Input data:
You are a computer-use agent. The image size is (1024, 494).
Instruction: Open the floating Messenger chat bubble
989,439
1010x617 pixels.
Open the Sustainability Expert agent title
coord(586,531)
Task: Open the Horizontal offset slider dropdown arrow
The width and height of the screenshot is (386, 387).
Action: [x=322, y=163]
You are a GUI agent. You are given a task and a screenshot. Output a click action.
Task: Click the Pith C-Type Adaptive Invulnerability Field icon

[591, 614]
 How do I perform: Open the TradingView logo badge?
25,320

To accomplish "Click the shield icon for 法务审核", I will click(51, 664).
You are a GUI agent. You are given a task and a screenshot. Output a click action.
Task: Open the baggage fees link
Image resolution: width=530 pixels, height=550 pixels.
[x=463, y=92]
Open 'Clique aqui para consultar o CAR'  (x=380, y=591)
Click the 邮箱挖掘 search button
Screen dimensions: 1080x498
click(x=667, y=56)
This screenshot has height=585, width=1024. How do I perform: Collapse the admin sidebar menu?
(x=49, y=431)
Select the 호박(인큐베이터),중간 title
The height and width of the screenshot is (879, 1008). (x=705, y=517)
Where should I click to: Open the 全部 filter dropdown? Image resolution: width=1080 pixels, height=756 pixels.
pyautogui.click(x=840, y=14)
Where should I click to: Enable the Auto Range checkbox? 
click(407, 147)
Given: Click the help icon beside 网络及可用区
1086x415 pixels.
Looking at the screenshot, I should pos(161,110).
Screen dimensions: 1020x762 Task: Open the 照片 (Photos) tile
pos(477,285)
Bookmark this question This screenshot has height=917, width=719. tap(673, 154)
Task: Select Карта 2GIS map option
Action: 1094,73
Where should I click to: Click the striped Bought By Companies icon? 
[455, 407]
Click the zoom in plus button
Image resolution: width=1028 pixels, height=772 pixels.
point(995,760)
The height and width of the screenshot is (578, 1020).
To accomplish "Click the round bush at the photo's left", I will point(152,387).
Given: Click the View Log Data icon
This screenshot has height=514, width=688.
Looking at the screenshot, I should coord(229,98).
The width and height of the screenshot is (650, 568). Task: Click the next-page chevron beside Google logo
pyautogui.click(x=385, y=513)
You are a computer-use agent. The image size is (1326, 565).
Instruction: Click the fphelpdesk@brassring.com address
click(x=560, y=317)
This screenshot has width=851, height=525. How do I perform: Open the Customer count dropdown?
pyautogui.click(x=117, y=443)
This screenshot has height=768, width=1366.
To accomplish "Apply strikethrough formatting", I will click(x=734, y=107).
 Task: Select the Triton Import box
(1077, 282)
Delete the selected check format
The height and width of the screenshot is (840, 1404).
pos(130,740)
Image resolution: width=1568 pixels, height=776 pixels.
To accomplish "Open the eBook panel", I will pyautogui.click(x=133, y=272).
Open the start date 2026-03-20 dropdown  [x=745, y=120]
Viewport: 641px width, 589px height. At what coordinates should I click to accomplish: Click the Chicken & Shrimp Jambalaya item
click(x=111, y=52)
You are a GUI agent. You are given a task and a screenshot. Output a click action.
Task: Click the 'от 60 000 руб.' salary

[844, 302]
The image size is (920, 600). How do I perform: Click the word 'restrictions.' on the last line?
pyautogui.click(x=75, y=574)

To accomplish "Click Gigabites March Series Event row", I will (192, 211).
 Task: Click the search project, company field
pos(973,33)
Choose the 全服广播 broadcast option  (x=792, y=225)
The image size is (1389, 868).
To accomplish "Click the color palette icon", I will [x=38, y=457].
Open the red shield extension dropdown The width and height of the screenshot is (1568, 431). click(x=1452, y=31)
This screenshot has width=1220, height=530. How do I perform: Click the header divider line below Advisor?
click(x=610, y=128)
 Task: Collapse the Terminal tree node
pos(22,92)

What this task involves: Provide nothing but the number of lines in the material above in which the string "computer" is found.

Result of this task: 2